WORK ITEM: Send back the line that contains "Viewport: 729px width, 411px" and all lines following it through the end of the data below, exactly, omitting pictures.

+---+

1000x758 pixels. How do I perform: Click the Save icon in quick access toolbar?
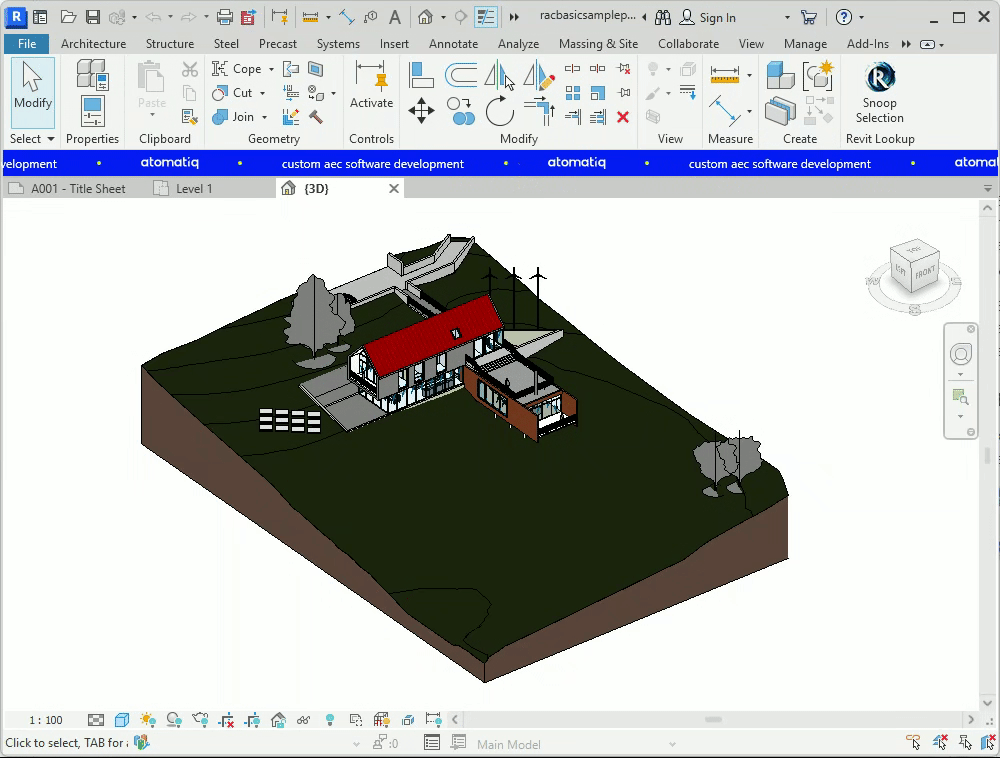tap(93, 17)
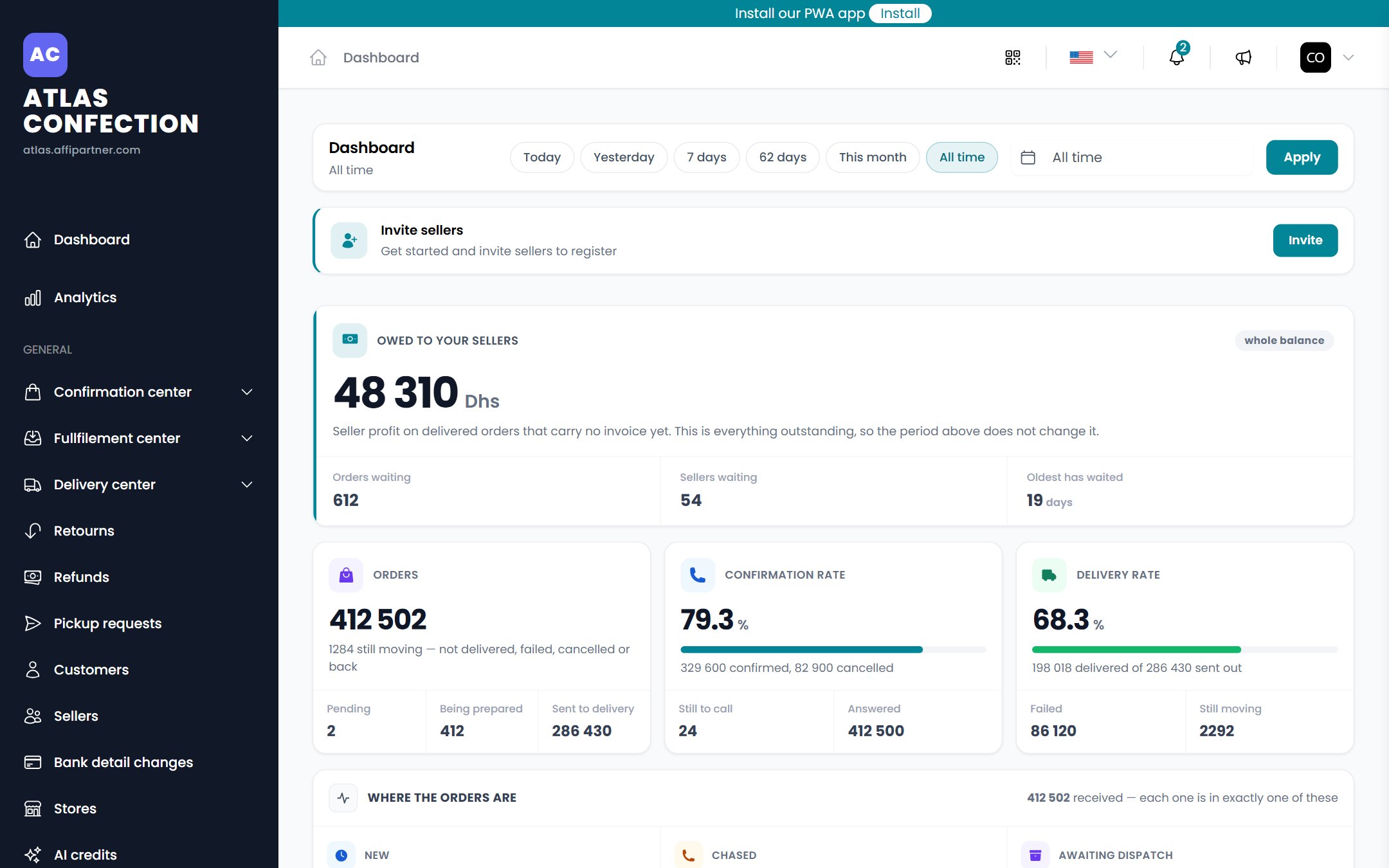Open the QR code scanner icon

(x=1013, y=58)
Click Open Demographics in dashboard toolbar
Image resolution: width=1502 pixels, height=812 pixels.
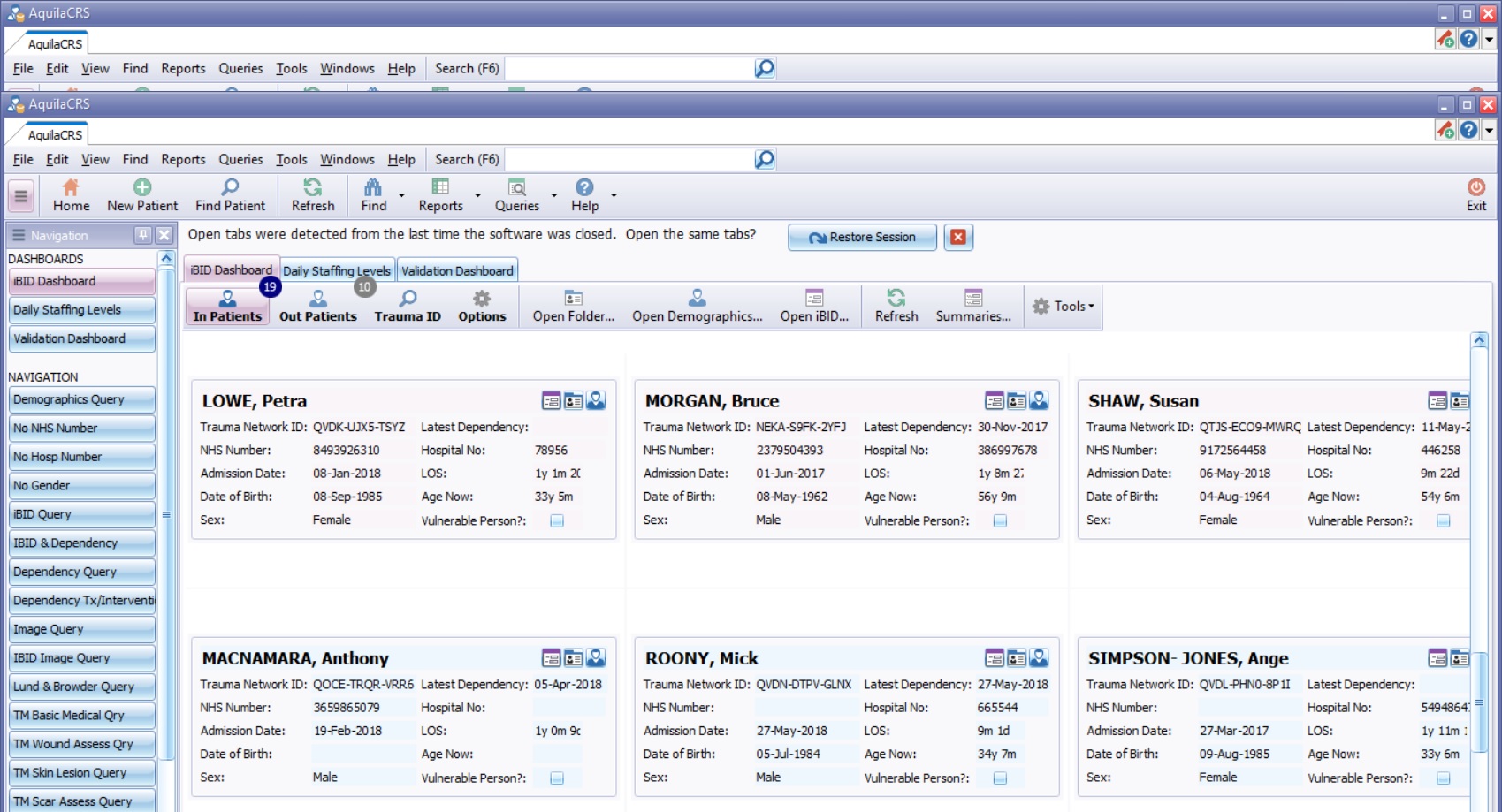(x=697, y=306)
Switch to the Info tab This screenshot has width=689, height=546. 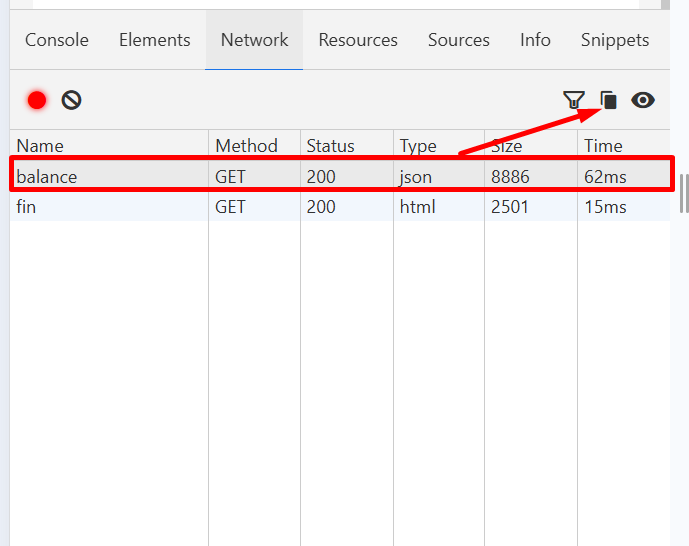coord(535,40)
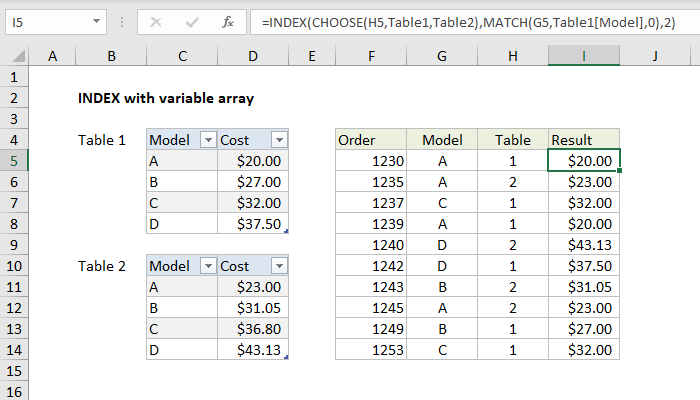Select column D header

tap(253, 57)
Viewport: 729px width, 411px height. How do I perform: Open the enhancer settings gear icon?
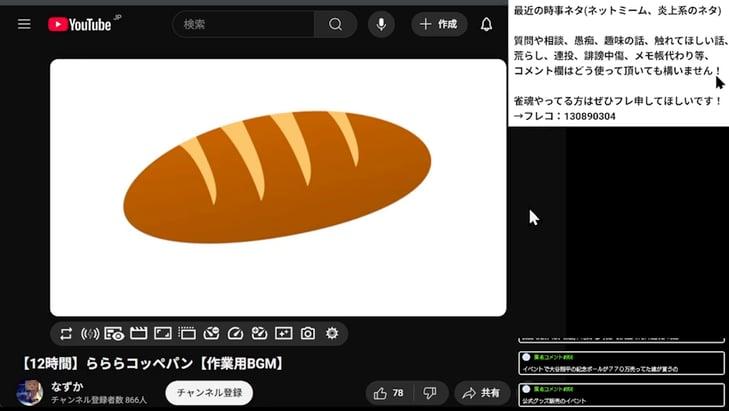332,333
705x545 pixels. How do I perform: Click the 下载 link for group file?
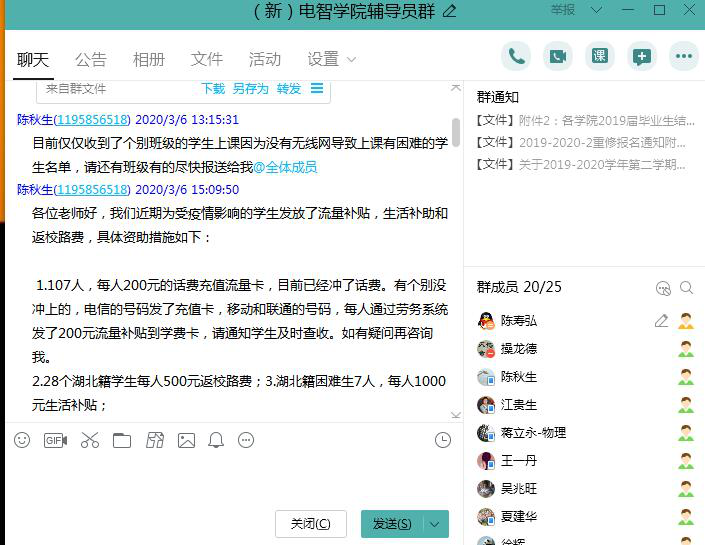point(213,88)
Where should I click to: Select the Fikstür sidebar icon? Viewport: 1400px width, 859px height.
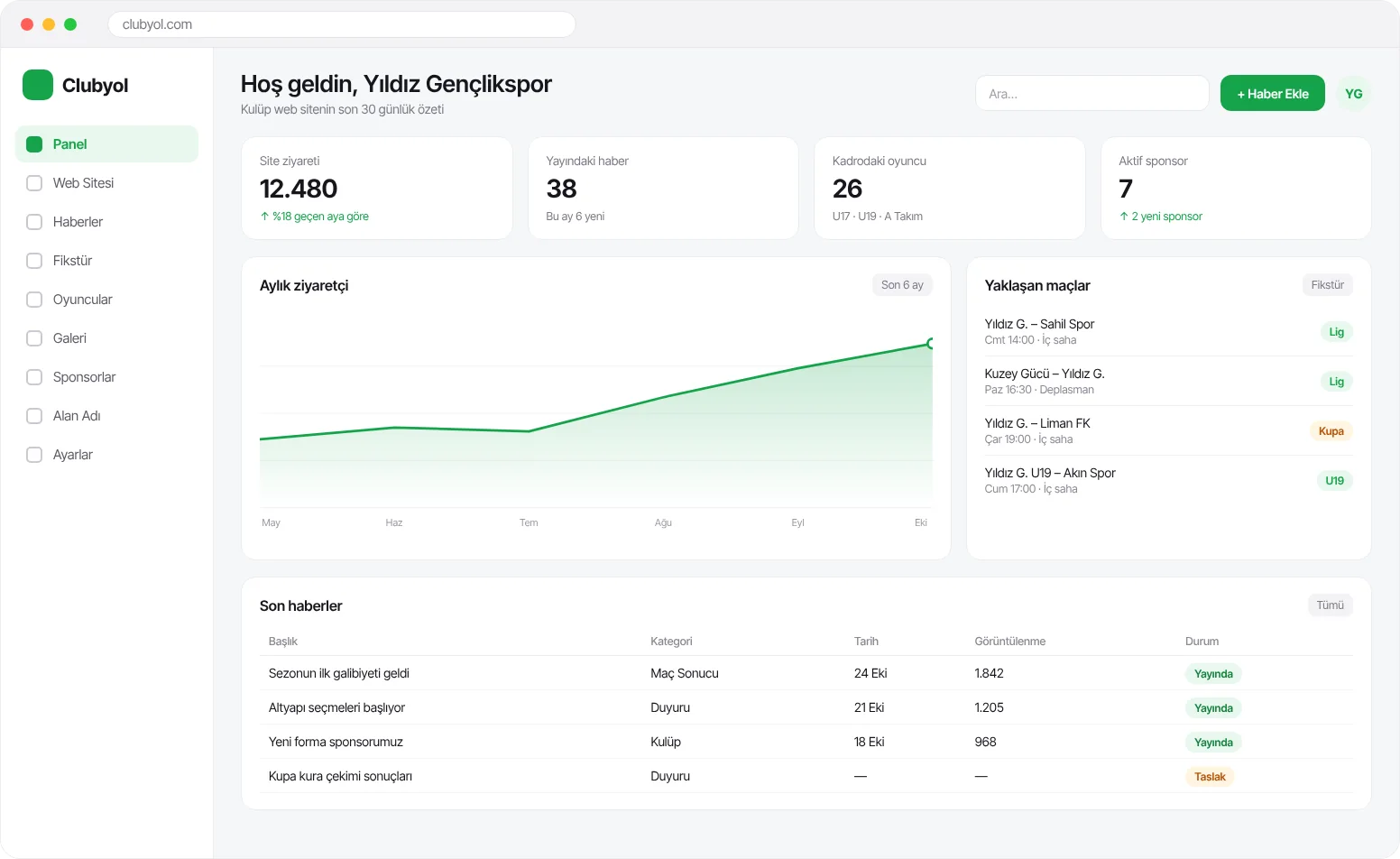34,261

+---+

RESPONSE BELOW:
Viewport: 729px width, 411px height. How do I perform: Open the enhancer settings gear icon?
332,333
705x545 pixels. How do I perform: Click the 下载 link for group file?
point(213,88)
Where should I click to: Select the Fikstür sidebar icon? Viewport: 1400px width, 859px height.
34,261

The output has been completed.